We’ve had something similar on Windows for years in the form of ProcessExplorer. http://technet.microsoft.com/en-us/sysinternals/bb896653.aspx
It’s a shame that the default task manager still sucks even on Vista and you have to rely on third parties to provide a more useful alternative. Reminds me of Finder on OS X …
im guessing its microsofts way of dodging anti-monopoly legislation…
Uh … ProcessExplorer is one of the best tools out there that replaces the task manager. It was originally written by the guys at Sysinternals who are experts at Windows development. Then MS bought them out and ProcessExplorer is now hosted on MSDN.
I just don’t understand why MS doesn’t just replace the damn task manager with ProcessExplorer that’s tons better.
ProcessExplorer, while really useful in its own right, doesn’t really offer the same accessibility to the mentioned features as ProcessController does. PE is an extended version of the task manager, while PC is something else.
They both deliver the same functionality, but they deliver it differently.
What’s less accessible in PE compared to PC? Judging from the screenshots on the PC page (http://www.k23productions.com/products/process_controller/art/snap….) I’d say PE offers the same information as PC does except most of it is viewable at a glance (http://i.technet.microsoft.com/bb896653.ProcessExplorer(en-us,MSDN….).jpg) rather than having to drill down like in PC. I’d even say that judging from PC’s page PE offers more functionality than PC (viewing DLL’s mapped into a process’ address space for instance, no mention of this on PC’s page). Then again, I’ve not installed PC to see how it stacks up against PE, PE has everything I need anyways, and then some.
And PE is anything but an extended version of the task manager as someone already pointed out (if by extended you mean a wrapper around the native task manager). And even if it was, what difference does it make?
What’s funny about the PC screenshot btw is that PC is taking up the most resources together with VLC.
Looks like rip-off from KDE.
Perhaps the other way around… ProcessController has been around since at least 2000… has the KDE tool you reference been around longer than that?
Nevermind… I guess you were referring to ProcessExplorer (damn similar names got me all confused)

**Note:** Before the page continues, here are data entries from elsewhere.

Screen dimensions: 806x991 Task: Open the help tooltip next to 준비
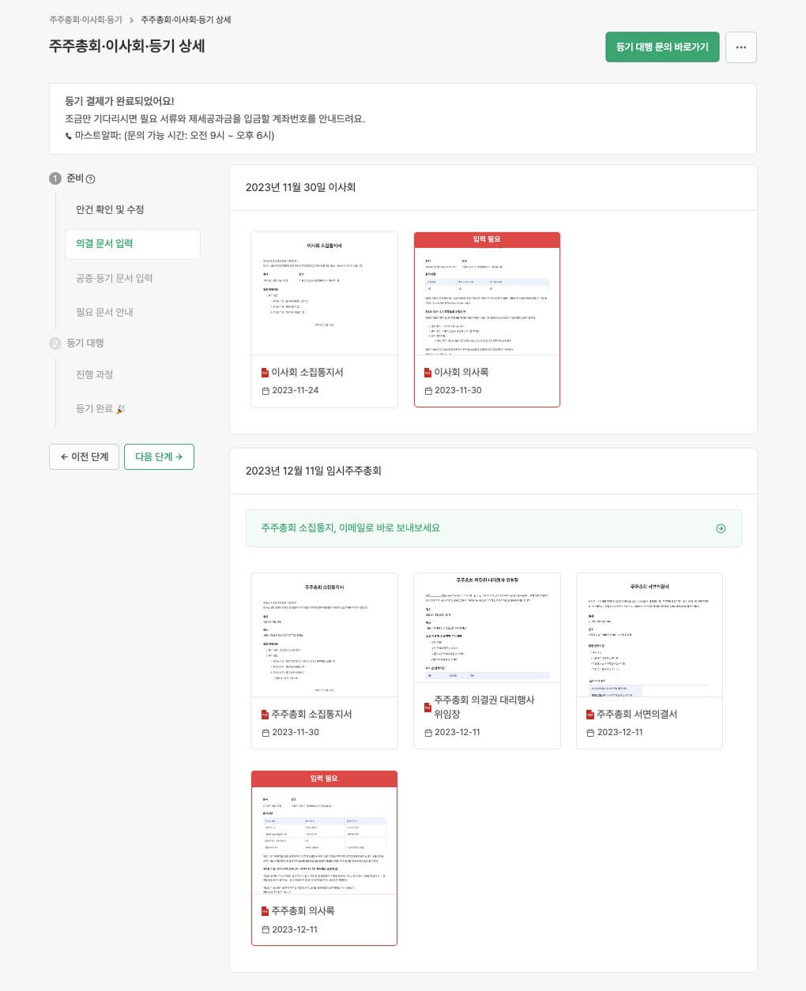91,178

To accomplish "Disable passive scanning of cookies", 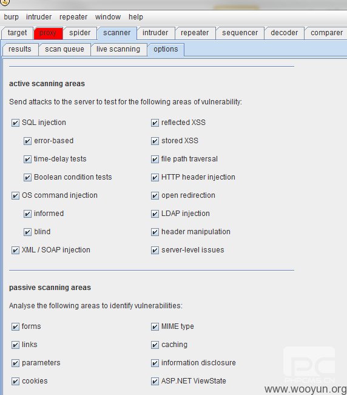I will (x=15, y=381).
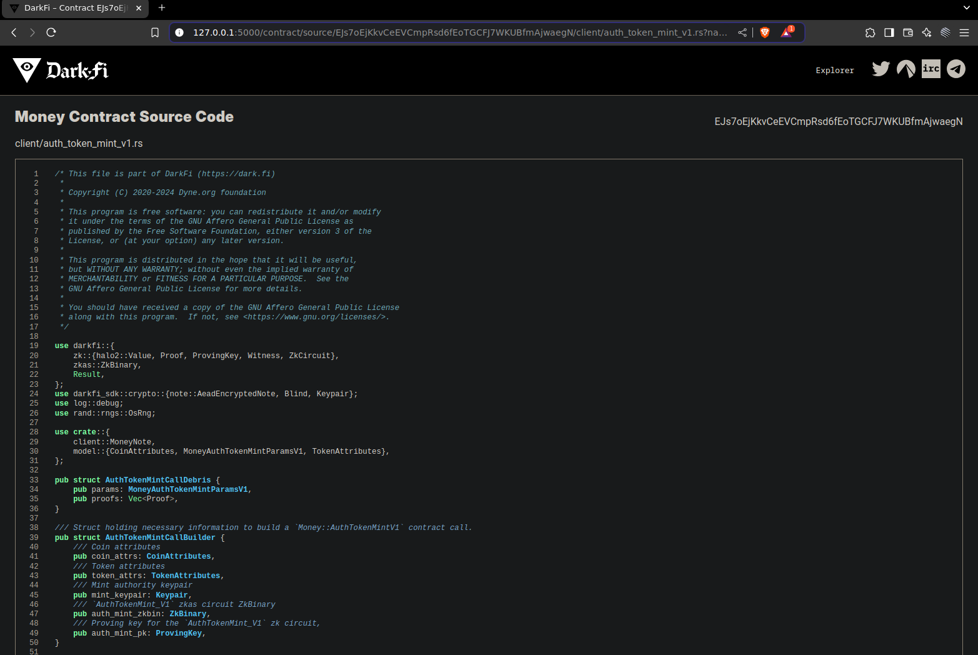Toggle the browser sidebar panel

889,33
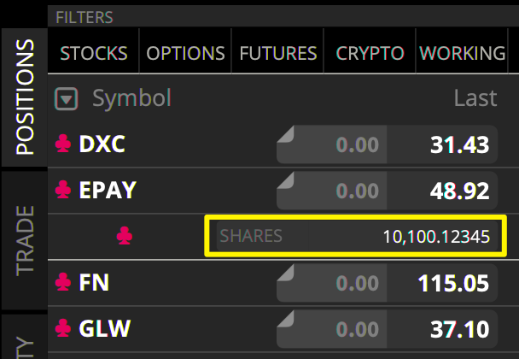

It is odd to see something ported from an obscure OS to Windows. I tried it and it looks and behaves remarkably like the BeOS version.
I’ll have to find some mal-ware and see how it shows up in Process Controller 🙂
There SO many odd processes and threads running I will be busy with Google to understand what is not needed.
Amazing! Downloading it right now…
I know several apps has similar behavior, but as the editor said, everyone with some good BeOS memories will appreciate it… =]
but will it run in reactOS?
All i need now to get my BeOS fix is opentracker and deskbar for windows.
I can’t believe I’m saying this, but that would make me switch from Linux to Windows.
Edited 2008-07-01 18:59 UTC
Why not port those to Linux instead? Then you wouldn’t have to switch.
Amen to that!
All I need is some windows games ported to Haiku
Works great on my 64-bit Vista SP1.
Does anybody know of a small application like this, which lets you monitor network traffic per process as well ?
Maybe some applications found here: http://pcwin.com/software/Network_Process_Monitor/ ?
You can also get TCPView from Sysinternals (now hosted on Technet).
I use this tool a lot to find issues. It works incredibly well.